For the appetizers for the vegetarian dinner, I made a herbed zucchini feta fritter, and Brussels sprouts toasts. The zucchini fritters were light, fluffy, and fried. I love fried things, and the feta in these fritters added a salty and creamy angle to the flavour profile. These fritters were incredibly easy to make, and I served them with a yogurt dill dipping sauce that unfortunately I don’t have a photo of.

To make the fritters, 3 or 4 medium sized zucchinis are grated, and tossed with some salt. The zucchini mixture is placed in a colander and set aside over a bowl for about 5 minutes. The salt will draw out the water from the zucchinis so that when you fry them, they won’t become a watery mess.

Squeeze out as much water as possible from the shredded zucchinis, and add them to chopped mint, parsley, and dill.

Then eggs, feta, and flour is added to the zucchini and herbs, and mixed thoroughly.

Oil is heated in a deep fryer to 350F, and table spoonful of the batter is dropped in to the oil.

The fritters takes about 2 minutes to cook, they should be fried until brown.

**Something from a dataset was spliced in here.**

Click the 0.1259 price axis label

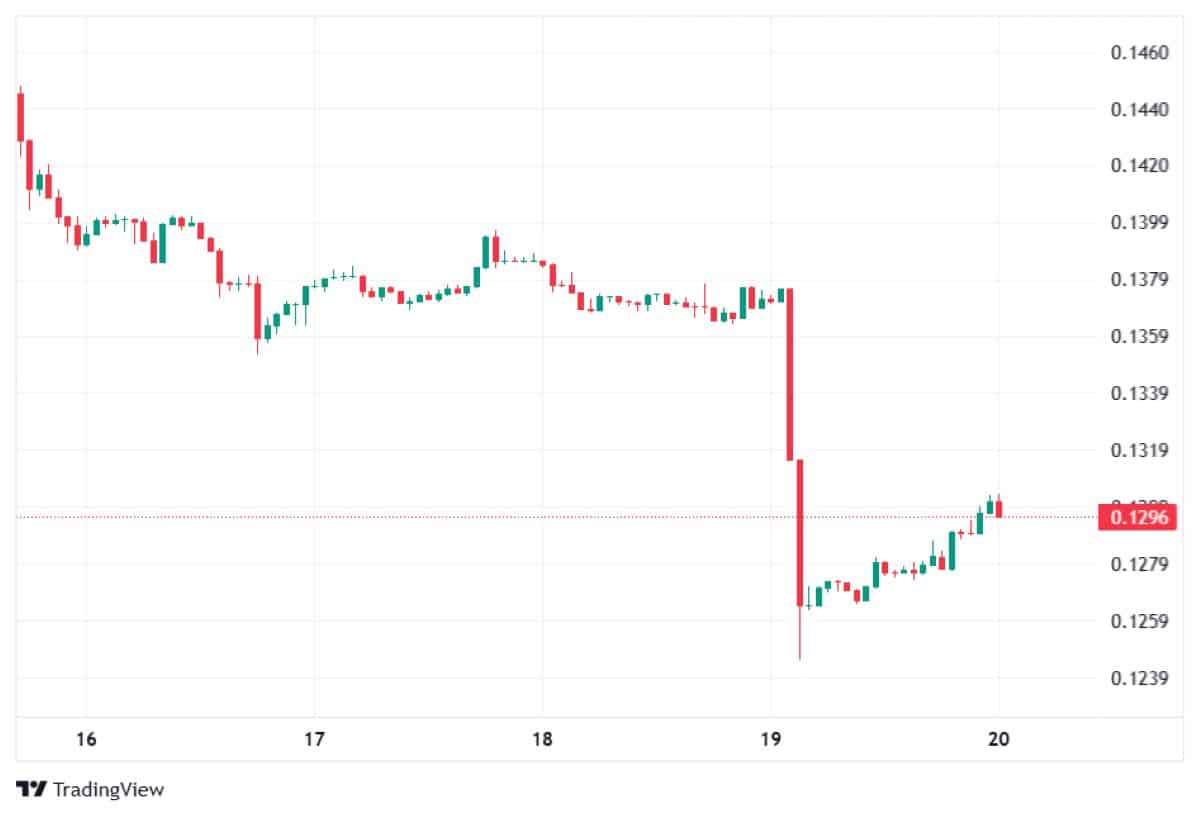(x=1140, y=621)
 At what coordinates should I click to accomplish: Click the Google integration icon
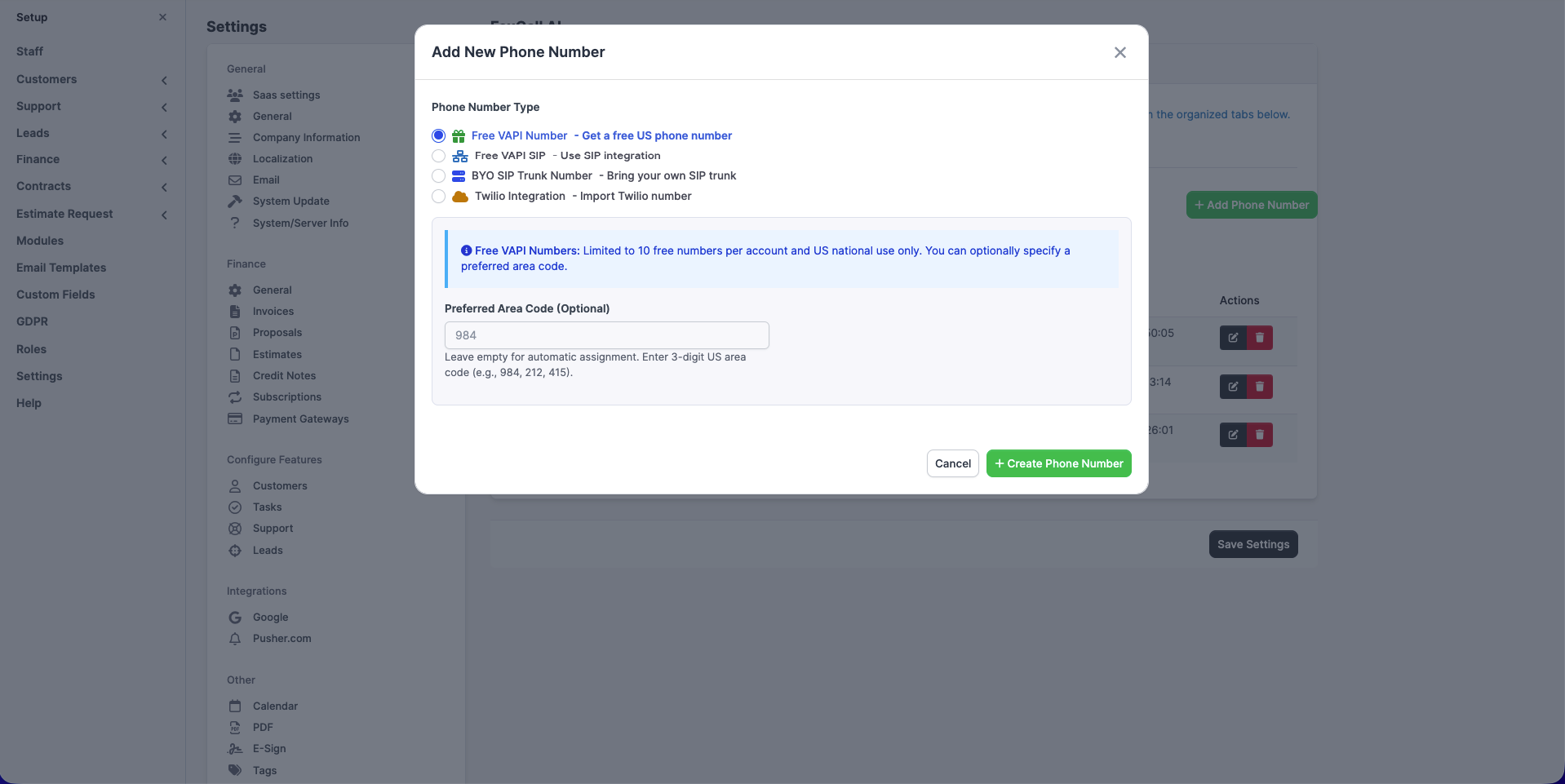click(235, 618)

They should be drained on some paper towels.

The fritters can be kept warm in a 350 degree oven for a few minutes until you are ready to serve, and they are really damn good with the dipping sauce.

I also made a Brussels sprouts toasts by caramelizing some onions with smoked hungarian paprika, and mixing it with blanched, sliced brussels sprouts.

The vegetable mix is spread over toast with melted cheddar.